**Your task:**
Down to the last line, restate the records word for word, but not the pictures.

(Items from a dataset)
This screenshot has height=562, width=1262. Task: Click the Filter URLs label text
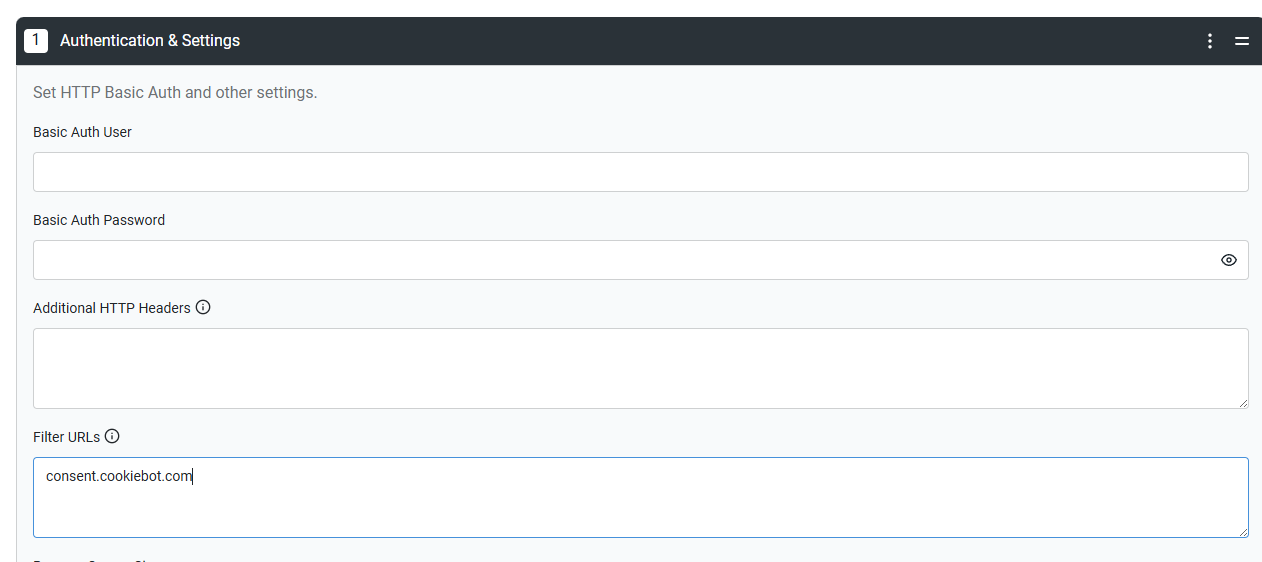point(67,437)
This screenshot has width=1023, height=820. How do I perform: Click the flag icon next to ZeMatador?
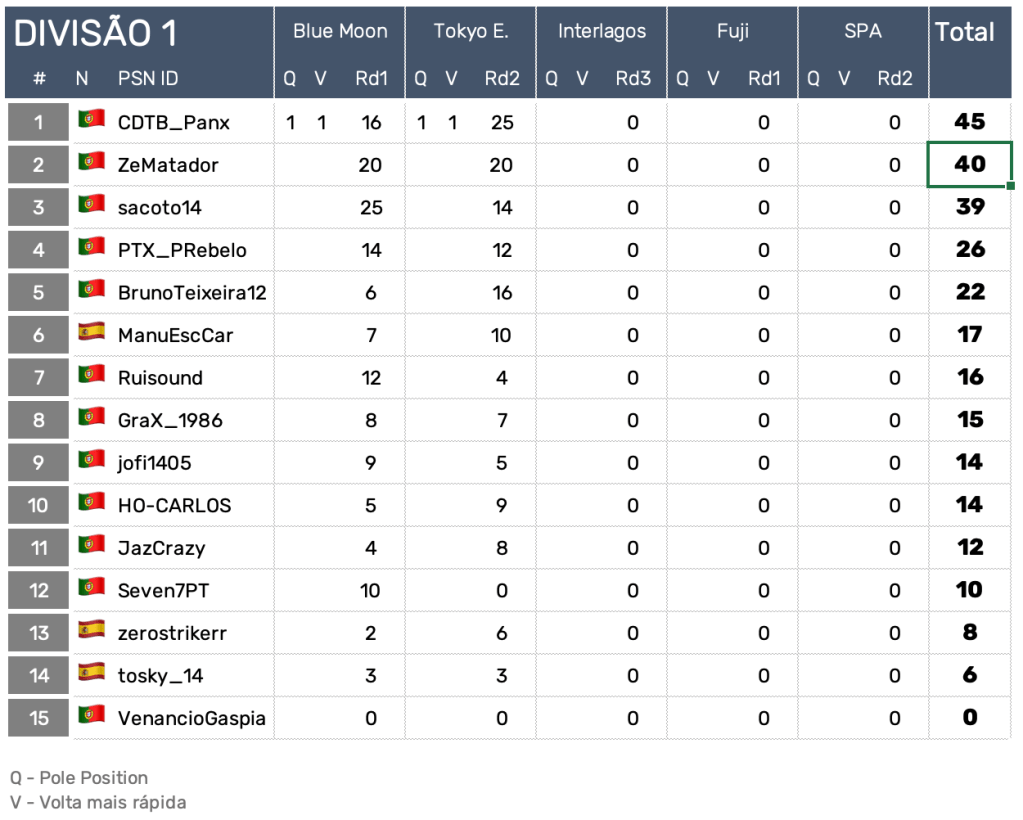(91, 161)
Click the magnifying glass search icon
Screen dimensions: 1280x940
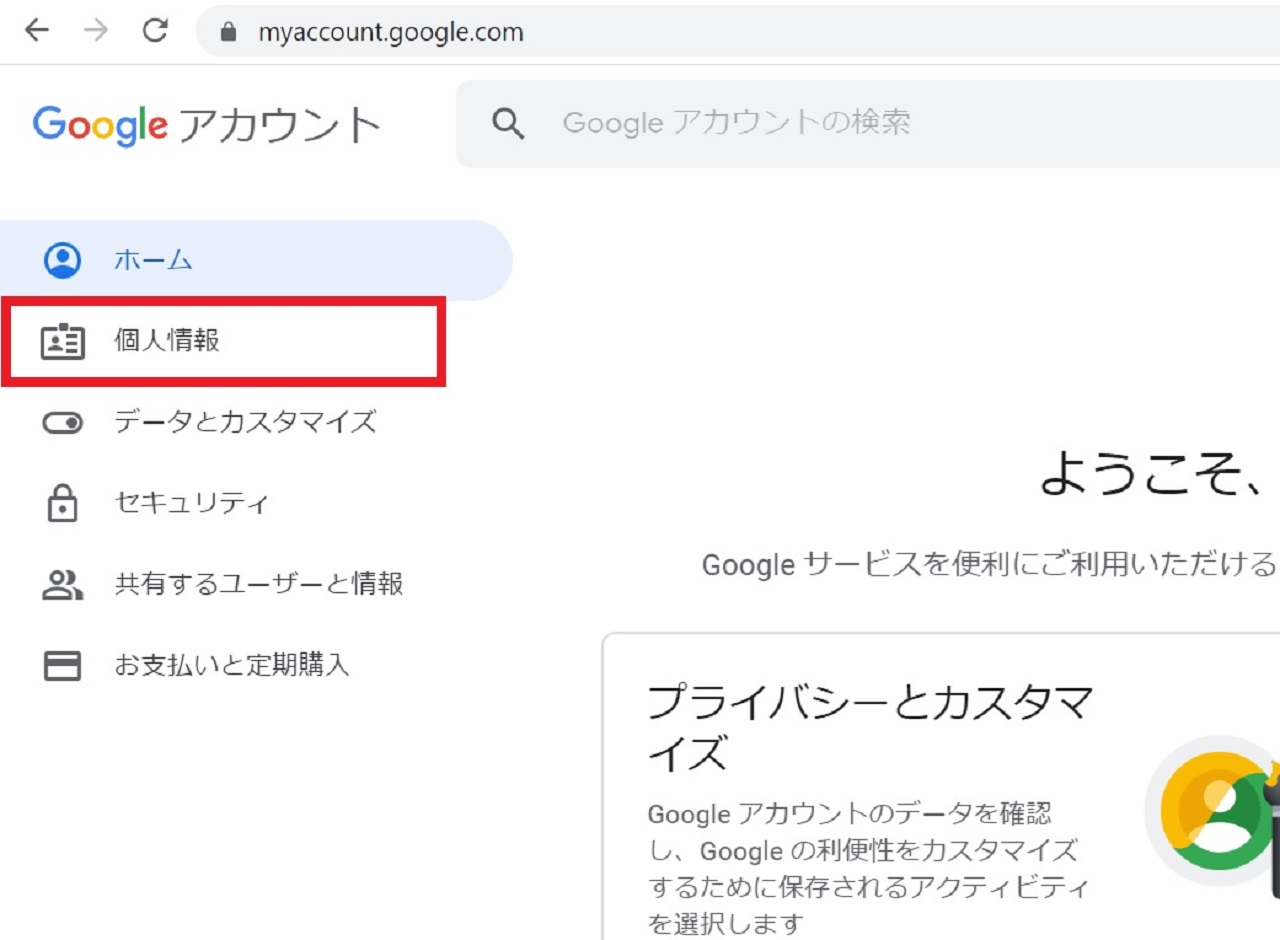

**Problem solution:**
This screenshot has height=562, width=1262. Task: Click the Filter URLs label text
point(67,437)
This screenshot has width=1023, height=820. How do I perform: Click the flag icon next to ZeMatador?
(91, 161)
Click the magnifying glass search icon
Screen dimensions: 1280x940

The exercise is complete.